▸ **ASSIGNMENT**
In this exercise, reproduce the whole listing exactly.

----

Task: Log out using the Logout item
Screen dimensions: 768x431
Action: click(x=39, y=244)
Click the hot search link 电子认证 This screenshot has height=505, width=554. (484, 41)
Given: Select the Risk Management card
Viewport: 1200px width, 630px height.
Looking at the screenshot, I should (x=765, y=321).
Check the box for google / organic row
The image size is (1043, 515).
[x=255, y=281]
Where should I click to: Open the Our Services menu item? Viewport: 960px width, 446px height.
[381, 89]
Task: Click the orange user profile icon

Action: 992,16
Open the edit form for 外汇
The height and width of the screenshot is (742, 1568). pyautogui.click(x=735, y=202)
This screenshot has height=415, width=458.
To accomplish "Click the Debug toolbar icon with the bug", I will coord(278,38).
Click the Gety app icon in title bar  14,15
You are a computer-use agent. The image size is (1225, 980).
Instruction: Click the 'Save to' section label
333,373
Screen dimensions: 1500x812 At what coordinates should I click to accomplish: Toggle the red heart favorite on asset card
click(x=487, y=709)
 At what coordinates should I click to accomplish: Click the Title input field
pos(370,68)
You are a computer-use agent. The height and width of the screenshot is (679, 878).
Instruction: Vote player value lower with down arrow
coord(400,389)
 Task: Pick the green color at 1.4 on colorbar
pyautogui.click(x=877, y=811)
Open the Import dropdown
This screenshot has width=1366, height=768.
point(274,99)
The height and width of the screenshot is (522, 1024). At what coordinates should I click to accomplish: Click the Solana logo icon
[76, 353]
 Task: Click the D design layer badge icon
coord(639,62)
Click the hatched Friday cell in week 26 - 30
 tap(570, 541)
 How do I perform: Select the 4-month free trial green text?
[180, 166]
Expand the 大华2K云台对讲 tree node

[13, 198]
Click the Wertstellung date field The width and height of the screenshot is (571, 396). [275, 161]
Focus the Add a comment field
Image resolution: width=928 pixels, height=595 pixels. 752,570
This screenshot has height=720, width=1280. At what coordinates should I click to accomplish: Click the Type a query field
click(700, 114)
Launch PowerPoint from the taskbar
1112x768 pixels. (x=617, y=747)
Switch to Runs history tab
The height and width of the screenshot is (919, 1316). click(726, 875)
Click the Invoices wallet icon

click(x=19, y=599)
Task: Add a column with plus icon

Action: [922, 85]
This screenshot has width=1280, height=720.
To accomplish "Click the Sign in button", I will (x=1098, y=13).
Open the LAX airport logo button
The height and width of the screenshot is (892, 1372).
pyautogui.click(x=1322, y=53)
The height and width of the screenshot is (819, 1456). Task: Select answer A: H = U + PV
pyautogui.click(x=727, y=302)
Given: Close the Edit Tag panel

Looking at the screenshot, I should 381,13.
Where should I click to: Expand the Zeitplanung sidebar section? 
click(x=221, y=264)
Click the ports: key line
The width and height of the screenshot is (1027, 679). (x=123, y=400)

----

▸ **SOLUTION FOR THIS EXERCISE**
Task: Log out using the Logout item
Screen dimensions: 768x431
Action: click(x=39, y=244)
Click the hot search link 电子认证 This screenshot has height=505, width=554. (484, 41)
Given: Select the Risk Management card
Viewport: 1200px width, 630px height.
Looking at the screenshot, I should (x=765, y=321).
Check the box for google / organic row
The image size is (1043, 515).
[x=255, y=281]
Where should I click to: Open the Our Services menu item? Viewport: 960px width, 446px height.
[381, 89]
Task: Click the orange user profile icon

Action: 992,16
Open the edit form for 外汇
The height and width of the screenshot is (742, 1568). pyautogui.click(x=735, y=202)
This screenshot has height=415, width=458.
To accomplish "Click the Debug toolbar icon with the bug", I will coord(278,38).
Click the Gety app icon in title bar  14,15
You are a computer-use agent. The image size is (1225, 980).
Instruction: Click the 'Save to' section label
333,373
Screen dimensions: 1500x812 At what coordinates should I click to accomplish: Toggle the red heart favorite on asset card
click(x=487, y=709)
 At what coordinates should I click to accomplish: Click the Title input field
pos(370,68)
You are a computer-use agent. The height and width of the screenshot is (679, 878).
Instruction: Vote player value lower with down arrow
coord(400,389)
 Task: Pick the green color at 1.4 on colorbar
pyautogui.click(x=877, y=811)
Open the Import dropdown
This screenshot has width=1366, height=768.
point(274,99)
The height and width of the screenshot is (522, 1024). At what coordinates should I click to accomplish: Click the Solana logo icon
[76, 353]
 Task: Click the D design layer badge icon
coord(639,62)
Click the hatched Friday cell in week 26 - 30
 tap(570, 541)
 How do I perform: Select the 4-month free trial green text?
[180, 166]
Expand the 大华2K云台对讲 tree node

[13, 198]
Click the Wertstellung date field The width and height of the screenshot is (571, 396). [275, 161]
Focus the Add a comment field
Image resolution: width=928 pixels, height=595 pixels. 752,570
This screenshot has height=720, width=1280. At what coordinates should I click to accomplish: Click the Type a query field
click(700, 114)
Launch PowerPoint from the taskbar
1112x768 pixels. (x=617, y=747)
Switch to Runs history tab
The height and width of the screenshot is (919, 1316). click(726, 875)
Click the Invoices wallet icon

click(x=19, y=599)
Task: Add a column with plus icon

Action: [922, 85]
This screenshot has width=1280, height=720.
To accomplish "Click the Sign in button", I will (x=1098, y=13).
Open the LAX airport logo button
The height and width of the screenshot is (892, 1372).
pyautogui.click(x=1322, y=53)
The height and width of the screenshot is (819, 1456). Task: Select answer A: H = U + PV
pyautogui.click(x=727, y=302)
Given: Close the Edit Tag panel

Looking at the screenshot, I should 381,13.
Where should I click to: Expand the Zeitplanung sidebar section? 
click(x=221, y=264)
Click the ports: key line
The width and height of the screenshot is (1027, 679). (x=123, y=400)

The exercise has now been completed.